What generated the most conversation was the novel’s titular feature. In what some considered a brilliant innovation, Whitehead transformed the historical Underground Railroad—a network of abolitionists and sympathizers that ferried and sheltered runaway slaves, famously associated with Harriet Tubman—into an actual railway. This blurs the genre of the novel. Is it historical fiction? Magical realism? The result is somewhere in the middle, with the train structuring the text’s episodic nature; each chapter is like a station, and the travel motif also governs the nonlinear time frame. While Cora’s story does not progress in a sequential order, the train contextualizes the resulting disjointedness of time and space.

Our discussion ended with us considering the news that The Underground Railroad will be adapted into a television series. We were all pleased that the story could be seen on the small screen. Several people likened the possible adaptation to Roots, another slave narrative transformed into a generation-defining miniseries in the 1970s.

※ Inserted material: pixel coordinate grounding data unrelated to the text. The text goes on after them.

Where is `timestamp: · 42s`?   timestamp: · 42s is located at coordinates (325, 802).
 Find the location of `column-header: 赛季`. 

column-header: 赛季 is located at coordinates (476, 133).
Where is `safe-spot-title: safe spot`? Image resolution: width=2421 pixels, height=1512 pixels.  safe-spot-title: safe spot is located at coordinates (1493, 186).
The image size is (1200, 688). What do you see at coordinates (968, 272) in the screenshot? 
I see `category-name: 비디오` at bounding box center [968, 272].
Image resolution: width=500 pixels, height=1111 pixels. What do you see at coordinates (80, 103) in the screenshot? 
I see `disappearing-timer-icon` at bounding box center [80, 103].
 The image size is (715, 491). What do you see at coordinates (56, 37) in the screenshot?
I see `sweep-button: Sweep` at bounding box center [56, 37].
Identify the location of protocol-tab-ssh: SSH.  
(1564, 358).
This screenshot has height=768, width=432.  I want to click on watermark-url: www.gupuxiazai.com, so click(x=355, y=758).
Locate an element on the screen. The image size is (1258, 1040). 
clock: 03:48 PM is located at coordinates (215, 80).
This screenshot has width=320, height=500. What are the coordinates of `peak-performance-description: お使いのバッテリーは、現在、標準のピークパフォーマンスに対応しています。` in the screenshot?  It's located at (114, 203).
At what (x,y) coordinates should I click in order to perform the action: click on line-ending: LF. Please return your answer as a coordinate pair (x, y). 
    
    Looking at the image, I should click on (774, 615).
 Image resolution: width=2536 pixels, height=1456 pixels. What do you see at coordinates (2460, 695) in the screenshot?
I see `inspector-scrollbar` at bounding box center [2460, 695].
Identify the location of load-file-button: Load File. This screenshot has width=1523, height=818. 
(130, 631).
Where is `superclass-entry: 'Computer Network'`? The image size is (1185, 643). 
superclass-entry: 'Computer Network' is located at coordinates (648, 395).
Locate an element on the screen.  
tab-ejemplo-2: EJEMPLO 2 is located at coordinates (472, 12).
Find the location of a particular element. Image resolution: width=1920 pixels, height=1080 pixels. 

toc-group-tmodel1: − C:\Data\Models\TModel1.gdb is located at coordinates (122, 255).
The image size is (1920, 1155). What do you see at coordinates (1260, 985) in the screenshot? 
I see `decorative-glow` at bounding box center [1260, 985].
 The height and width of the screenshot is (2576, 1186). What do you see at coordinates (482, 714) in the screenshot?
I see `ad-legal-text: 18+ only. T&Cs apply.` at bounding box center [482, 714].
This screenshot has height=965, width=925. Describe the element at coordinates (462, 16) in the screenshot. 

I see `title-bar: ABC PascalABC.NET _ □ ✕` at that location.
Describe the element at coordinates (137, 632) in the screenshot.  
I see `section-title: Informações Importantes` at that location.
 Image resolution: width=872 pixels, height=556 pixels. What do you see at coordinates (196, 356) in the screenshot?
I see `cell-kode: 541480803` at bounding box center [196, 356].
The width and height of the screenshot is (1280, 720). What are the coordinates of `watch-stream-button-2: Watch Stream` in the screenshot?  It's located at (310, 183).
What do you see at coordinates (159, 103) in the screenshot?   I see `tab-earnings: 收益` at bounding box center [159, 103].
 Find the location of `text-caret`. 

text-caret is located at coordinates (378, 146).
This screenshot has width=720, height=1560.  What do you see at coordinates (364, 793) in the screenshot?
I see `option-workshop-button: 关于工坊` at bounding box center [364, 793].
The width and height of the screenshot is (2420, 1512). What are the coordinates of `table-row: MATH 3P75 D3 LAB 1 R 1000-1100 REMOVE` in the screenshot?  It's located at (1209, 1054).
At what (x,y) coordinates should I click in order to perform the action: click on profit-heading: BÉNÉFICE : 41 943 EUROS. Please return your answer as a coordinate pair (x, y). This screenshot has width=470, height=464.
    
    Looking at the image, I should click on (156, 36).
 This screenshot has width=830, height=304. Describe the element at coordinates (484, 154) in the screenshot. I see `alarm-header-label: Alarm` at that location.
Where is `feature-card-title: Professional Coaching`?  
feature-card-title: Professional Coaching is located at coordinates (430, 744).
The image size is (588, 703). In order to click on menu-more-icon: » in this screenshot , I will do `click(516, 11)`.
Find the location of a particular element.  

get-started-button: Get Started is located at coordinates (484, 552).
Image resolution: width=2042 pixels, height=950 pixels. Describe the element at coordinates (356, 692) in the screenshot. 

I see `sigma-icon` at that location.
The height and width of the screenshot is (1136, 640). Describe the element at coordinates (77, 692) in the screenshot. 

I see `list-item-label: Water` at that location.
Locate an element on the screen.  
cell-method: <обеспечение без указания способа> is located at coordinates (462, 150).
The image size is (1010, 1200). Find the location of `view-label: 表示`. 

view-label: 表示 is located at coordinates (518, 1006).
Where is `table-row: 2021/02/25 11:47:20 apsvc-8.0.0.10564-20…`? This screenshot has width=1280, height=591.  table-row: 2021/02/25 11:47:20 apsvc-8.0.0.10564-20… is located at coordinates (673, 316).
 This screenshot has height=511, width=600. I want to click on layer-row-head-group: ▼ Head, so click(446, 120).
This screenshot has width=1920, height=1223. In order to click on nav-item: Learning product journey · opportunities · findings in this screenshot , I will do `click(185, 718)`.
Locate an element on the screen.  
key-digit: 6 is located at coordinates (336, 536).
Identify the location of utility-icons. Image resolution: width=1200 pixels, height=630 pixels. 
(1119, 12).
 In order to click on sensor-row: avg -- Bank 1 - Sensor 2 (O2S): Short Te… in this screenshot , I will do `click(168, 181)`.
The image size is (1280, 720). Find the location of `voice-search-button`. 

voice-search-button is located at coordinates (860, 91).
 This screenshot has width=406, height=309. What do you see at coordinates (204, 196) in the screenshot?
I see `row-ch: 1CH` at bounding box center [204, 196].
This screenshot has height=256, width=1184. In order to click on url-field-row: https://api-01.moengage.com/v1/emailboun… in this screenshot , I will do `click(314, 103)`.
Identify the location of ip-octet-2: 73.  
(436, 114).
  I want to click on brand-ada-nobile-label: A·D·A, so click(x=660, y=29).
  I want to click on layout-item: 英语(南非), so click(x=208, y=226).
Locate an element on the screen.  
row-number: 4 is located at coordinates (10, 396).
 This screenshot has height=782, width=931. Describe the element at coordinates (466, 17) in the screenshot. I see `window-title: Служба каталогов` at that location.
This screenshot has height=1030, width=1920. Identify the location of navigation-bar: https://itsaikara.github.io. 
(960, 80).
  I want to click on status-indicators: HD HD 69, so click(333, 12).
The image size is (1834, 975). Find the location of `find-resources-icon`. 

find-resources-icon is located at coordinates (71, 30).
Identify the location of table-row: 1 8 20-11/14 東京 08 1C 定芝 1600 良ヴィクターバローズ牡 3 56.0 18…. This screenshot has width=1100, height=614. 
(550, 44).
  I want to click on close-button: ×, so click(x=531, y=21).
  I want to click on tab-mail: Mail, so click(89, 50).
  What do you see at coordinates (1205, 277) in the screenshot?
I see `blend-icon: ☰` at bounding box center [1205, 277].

They believed The Underground Railroad had the potential to be as culturally important in this medium.

Despite our excitement, however, we had concerns. Would the series sanitize the violence of Cora’s experience? How would it depict the Underground Railroad? Is it possible that those unfamiliar with history would take this more fantastic of version of the network as fact? On the flipside, could its magical elements be taken too far in an effort to attract viewers? The novel’s hopeful, open ending leaves space for continuing the story, and we discussed the adaptation of Margaret Atwood’s The Handmaid’s Tale as an example. We don’t know if Whitehead is involved in the adaptation, but we hope the television series is faithful to what made The Underground Railroad so successful: its captivating story.

Amanda Leary is a Literature PhD Student in the English Dept. at Purdue.